The rain was over and the sun had come out. The forest was dense with resinous, simmering heat. He walked a long way with her, feeling her body relax in the rhythm of his walking. She was heavy: Minna was always a strong child. They came to a clearing and he spread out his jacket under a larch, for them to sit down. The jacket was ruined anyway, covered in dirt from her boots, and damp from her wet dress.
‘Would you like to take off your wet dress?’ he asked her, and she nodded.
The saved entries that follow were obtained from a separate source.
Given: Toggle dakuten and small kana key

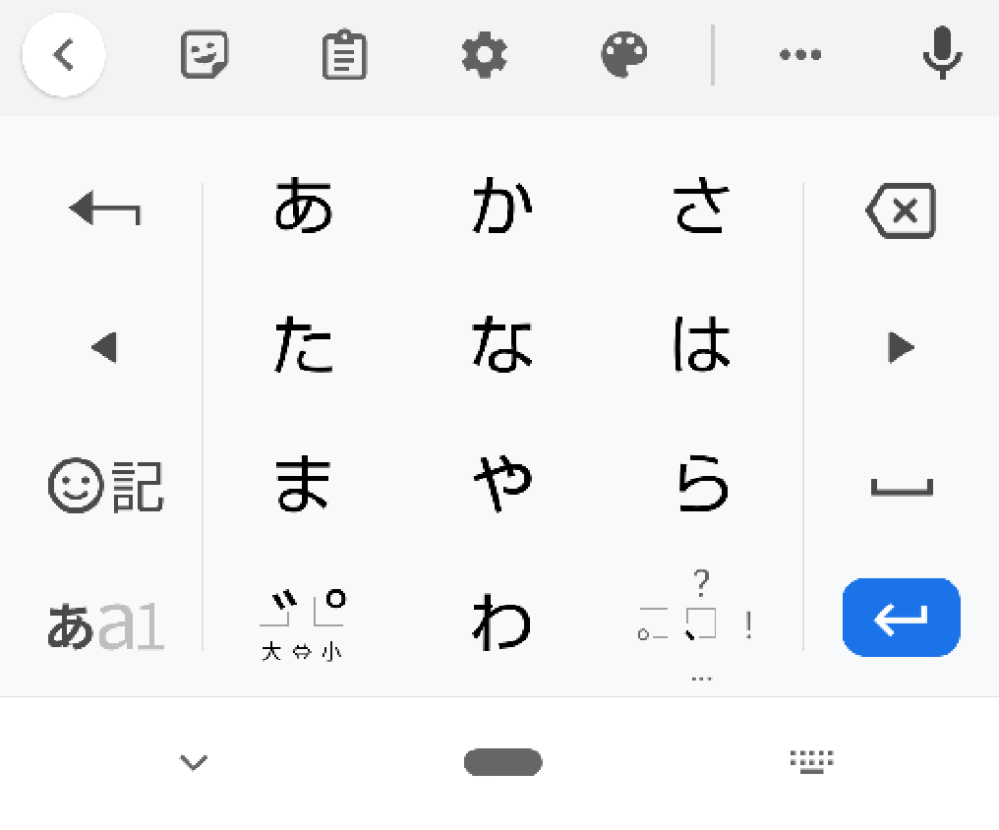Looking at the screenshot, I should (302, 624).
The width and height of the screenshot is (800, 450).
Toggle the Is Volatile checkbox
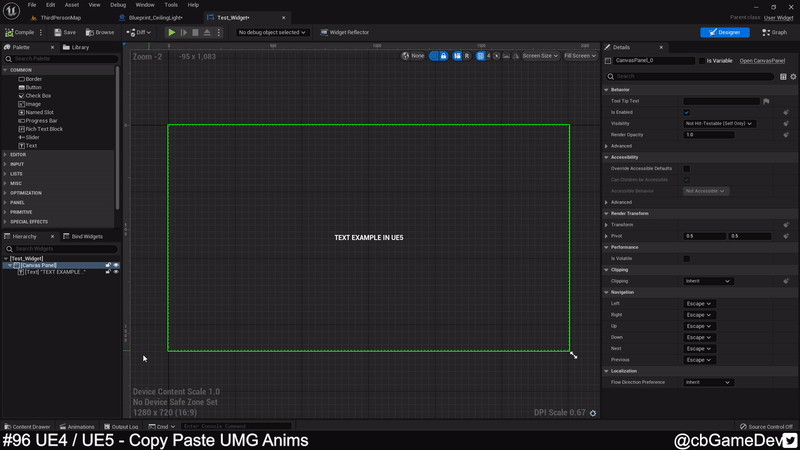pos(687,258)
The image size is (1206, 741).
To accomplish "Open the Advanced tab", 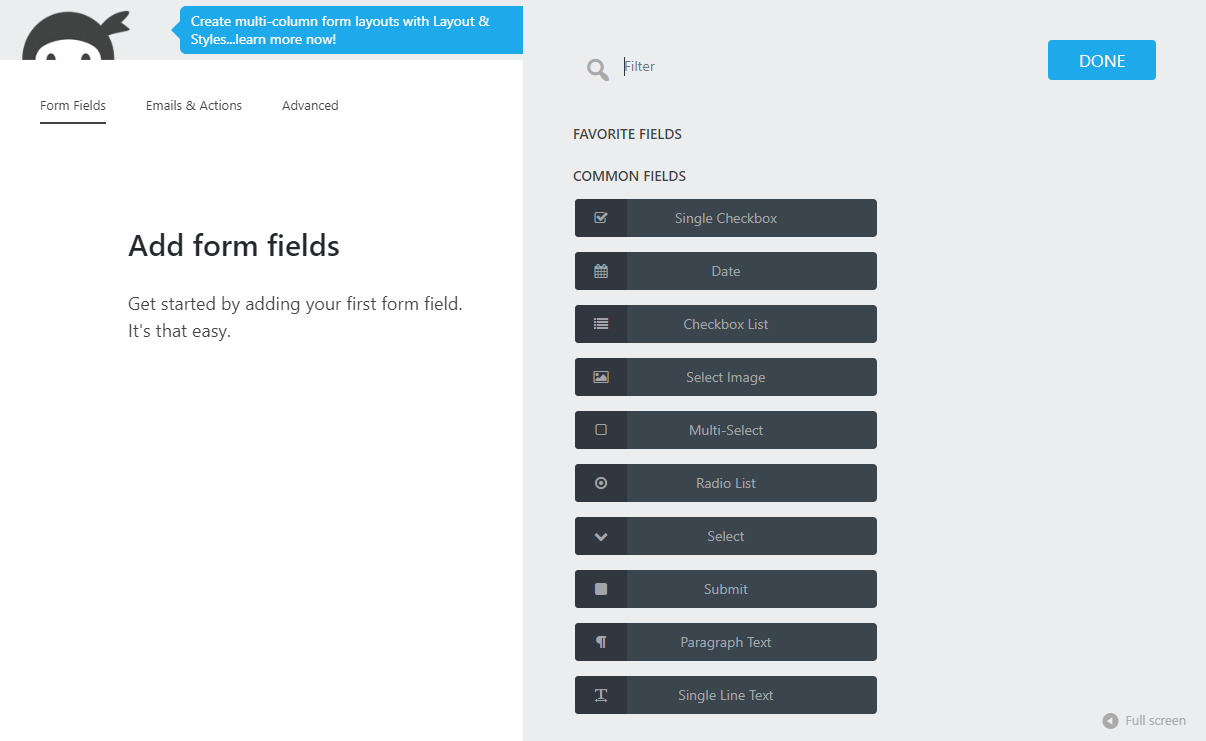I will click(x=310, y=105).
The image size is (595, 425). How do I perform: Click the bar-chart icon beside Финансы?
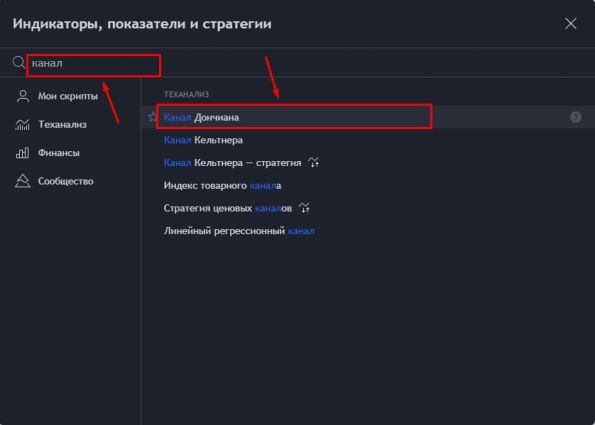tap(22, 153)
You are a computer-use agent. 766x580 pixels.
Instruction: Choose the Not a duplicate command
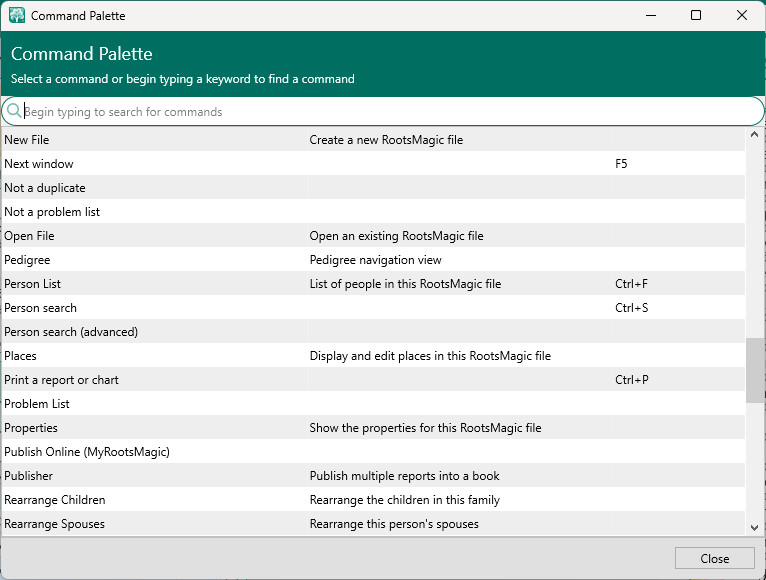pos(45,188)
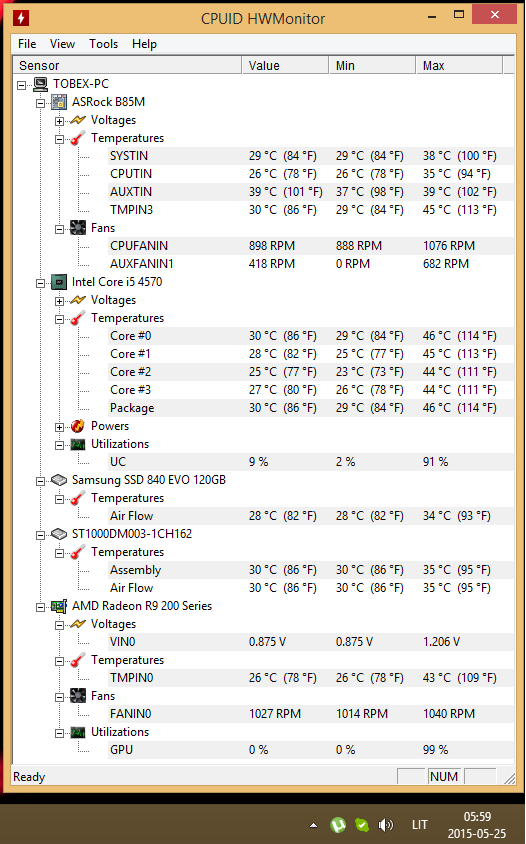Select the Package temperature row

[310, 408]
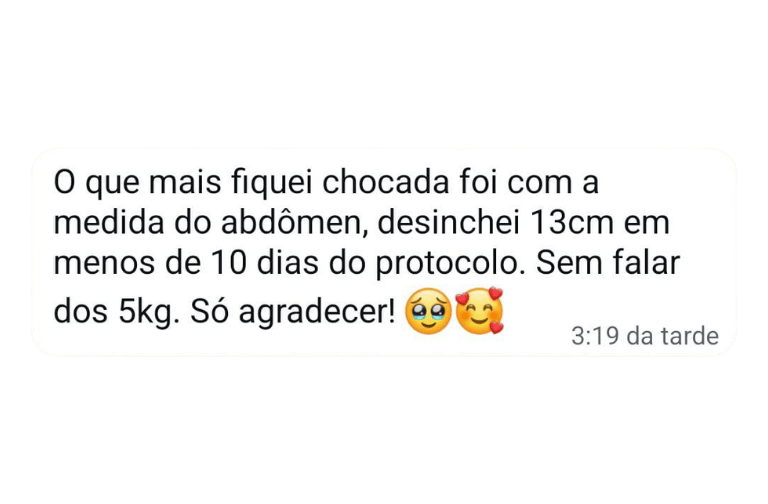The height and width of the screenshot is (504, 768).
Task: Click the word "protocolo" in the message
Action: (447, 264)
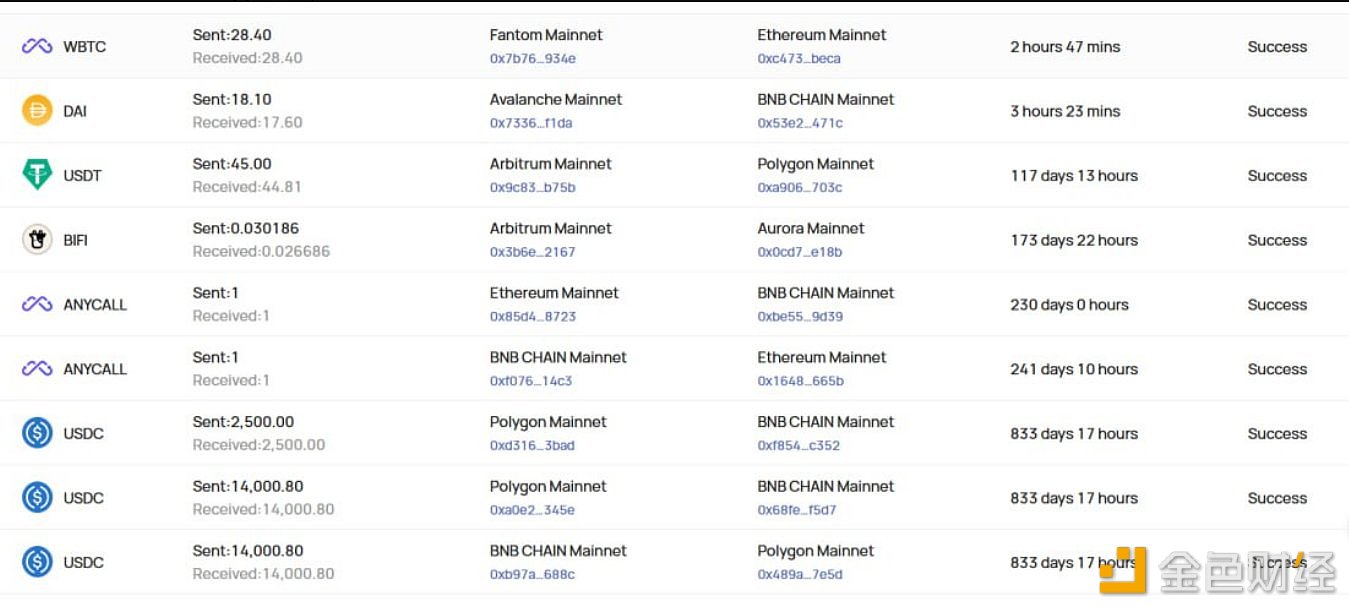The image size is (1349, 607).
Task: Click the BIFI token icon
Action: tap(37, 239)
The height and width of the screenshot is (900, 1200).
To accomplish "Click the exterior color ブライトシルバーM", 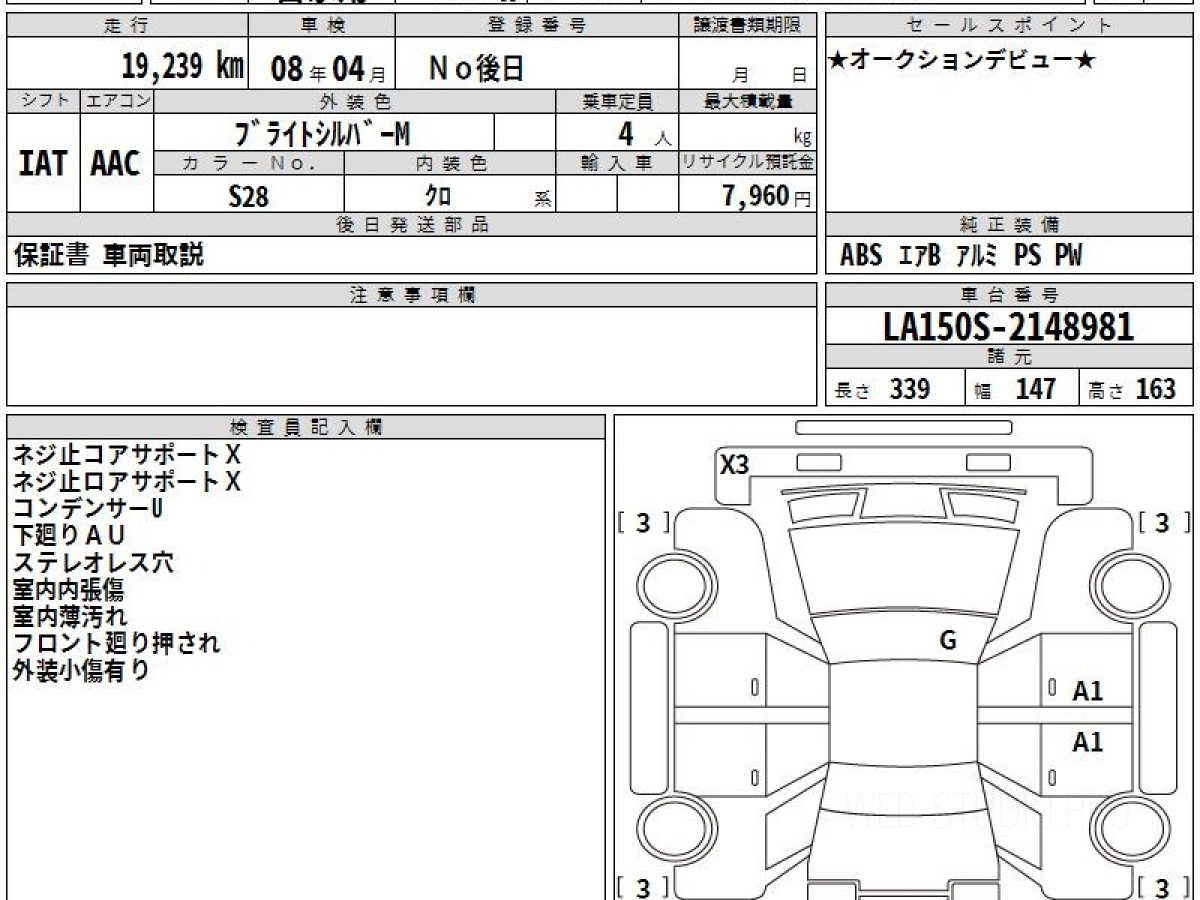I will (x=322, y=132).
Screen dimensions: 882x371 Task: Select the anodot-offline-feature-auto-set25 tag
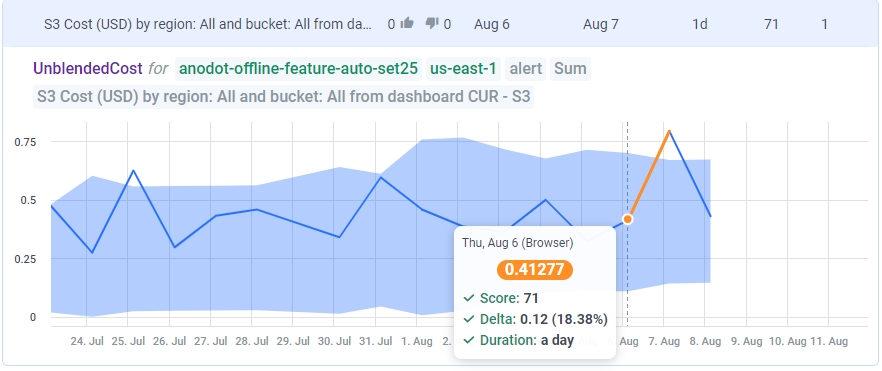click(299, 69)
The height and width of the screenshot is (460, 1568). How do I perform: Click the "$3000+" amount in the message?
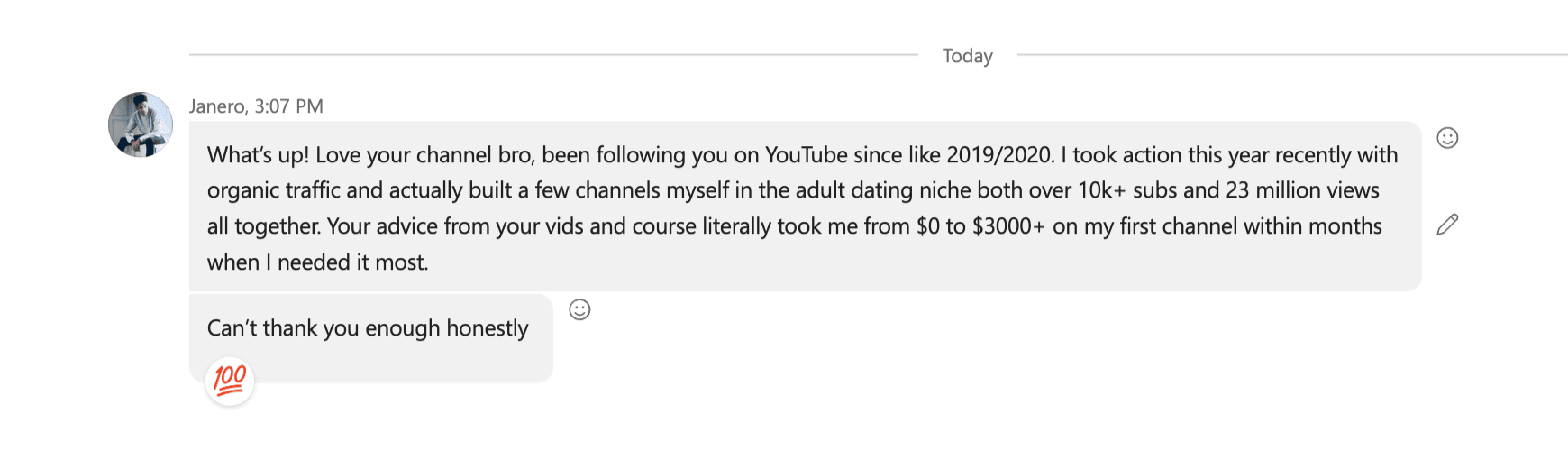[1007, 226]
There were many fiddly buttons, but he managed them and she stepped out of the dress. Her petticoat was wet, too, but no matter. She wouldn’t catch cold on an afternoon like this. She was already running about, chasing a white butterfly. She ran in and out of thick shafts of sunlight and he rested with his back to the tree, half watching her, half dreaming. When she’s bigger, he thought, I’ll take her fishing with me. She’ll like that. And he knew all the best places for mushroom-picking. He would show them to Minna and she would come home proudly, with her pail full.